Another half-hour goes by, and I can't play a single hand. I'm anted-away to about 50k.

I put in my BB, 12k. There are 7 left, and I'm in 7th. It seems like everybody has at least 180k.

An aggressive player (they're ALL aggressive players at this point!) raises my blind for the 4th time in a row. I've given it up every time so far.

I've got 64s.

I re-raise all-in.

Hey, I've got 1/4 of my stack out there, and I don't want to try to come back from 36k against these 200k stacks! If he's got two big cards (where I put him), I'm only a 60-40 dog! LET'S GAMBLE!

Thoughts?

(Results: He had 55. I actually had the lead on the turn, when the board showed 77KK, but a 5 hit the river, and I was done. The chatbox exploded, where it was decided unanimously that it was the worst play they ever saw.)

GuidoSarducci
05-03-2004, 12:55 PM
I never leave chat on. I have yet to find anything constructive being said in in-game chat...

I do have to say, though, all in with 64s when you're not dead yet isn't exactly what I'd call a steller call. You weren't dead yet...

Remember, chip and a chair!

youtalkfunny
05-03-2004, 01:30 PM
[ QUOTE ]
You weren't dead yet...

[/ QUOTE ]

I was dead, I just wasn't lying down. /images/graemlins/smile.gif

Greg (FossilMan)
05-03-2004, 09:55 PM
Worst play they ever saw? No chance. Too many really horrible plays out there for this to be the worst.

Was it a bad play? Yes. If he had mini-raised, then you could've called preflop, and bet any and every flop. Because in this fact pattern you can bet enough and at a time where he reasonably might fold. By raising preflop, you guaranteed a call, and it's a call by a hand that is beating you about 98% of the time.

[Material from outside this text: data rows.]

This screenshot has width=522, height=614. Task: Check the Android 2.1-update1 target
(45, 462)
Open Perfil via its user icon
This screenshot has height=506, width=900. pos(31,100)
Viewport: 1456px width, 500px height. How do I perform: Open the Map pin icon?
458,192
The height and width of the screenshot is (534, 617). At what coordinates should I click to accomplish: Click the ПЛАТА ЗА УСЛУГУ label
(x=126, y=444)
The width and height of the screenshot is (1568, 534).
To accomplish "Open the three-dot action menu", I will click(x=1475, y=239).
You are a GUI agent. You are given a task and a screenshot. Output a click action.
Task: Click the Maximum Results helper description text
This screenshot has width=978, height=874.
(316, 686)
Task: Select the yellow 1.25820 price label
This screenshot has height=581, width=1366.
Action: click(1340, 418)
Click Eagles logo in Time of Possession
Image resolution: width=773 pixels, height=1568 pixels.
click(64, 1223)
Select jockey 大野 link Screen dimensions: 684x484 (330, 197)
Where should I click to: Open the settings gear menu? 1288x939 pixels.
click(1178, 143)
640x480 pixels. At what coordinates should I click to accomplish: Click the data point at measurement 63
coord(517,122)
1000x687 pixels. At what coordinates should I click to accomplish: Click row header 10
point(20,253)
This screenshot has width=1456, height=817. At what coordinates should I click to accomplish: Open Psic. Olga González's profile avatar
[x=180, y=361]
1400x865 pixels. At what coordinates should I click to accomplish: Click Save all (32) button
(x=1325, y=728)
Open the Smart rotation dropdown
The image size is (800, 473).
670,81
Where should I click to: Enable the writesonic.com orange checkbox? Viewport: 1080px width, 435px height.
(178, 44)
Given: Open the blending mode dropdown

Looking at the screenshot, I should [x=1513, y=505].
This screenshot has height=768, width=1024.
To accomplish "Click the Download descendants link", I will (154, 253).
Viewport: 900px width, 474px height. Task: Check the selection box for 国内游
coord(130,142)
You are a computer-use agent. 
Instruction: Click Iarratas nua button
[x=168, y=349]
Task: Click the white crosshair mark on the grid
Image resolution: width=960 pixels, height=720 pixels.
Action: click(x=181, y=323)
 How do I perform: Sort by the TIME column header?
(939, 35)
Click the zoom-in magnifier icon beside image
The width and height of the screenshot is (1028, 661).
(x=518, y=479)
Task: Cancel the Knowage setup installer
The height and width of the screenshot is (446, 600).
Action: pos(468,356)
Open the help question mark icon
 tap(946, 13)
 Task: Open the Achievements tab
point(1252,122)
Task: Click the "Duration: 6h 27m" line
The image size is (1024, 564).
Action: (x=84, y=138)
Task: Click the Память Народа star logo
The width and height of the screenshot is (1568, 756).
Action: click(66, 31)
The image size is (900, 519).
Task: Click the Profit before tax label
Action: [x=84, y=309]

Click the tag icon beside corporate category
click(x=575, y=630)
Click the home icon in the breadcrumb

You would've been MUCH better off to have raised all-in UTG in the prior hand.

Later, Greg Raymer (FossilMan)

youtalkfunny
05-03-2004, 11:29 PM
That's probably the best advice I've ever received in a post.

Thanks, Greg.

youtalkfunny
05-04-2004, 03:04 AM
I just looked at the hand history.

Funny how we tend to remember "facts" to make us look better.

I had 60k (not 50k), the blinds were only 3k-6k (not close to 6k-12k), and the initial raise was enough to set me all-in.

Man, I made a horrible play!

I guess that:

--his huge raise screamed weakness to me;

--I was tired!

--I was panicky, because I was falling behind, and didn't want to fall further behind.

Same thing happened a few months ago, in a WPT super-sat. I got real close, then started stumbling, and didn't want to be a short stack, so I risked going broke, just to return to the comfort zone of having a big stack.

I've got to work on that.

Tonight's results? 402 players, top 45 get paid, I bust out in 56th.

Same thing. "Give me a big stack, or give me death!" I've got to learn how to play a small stack.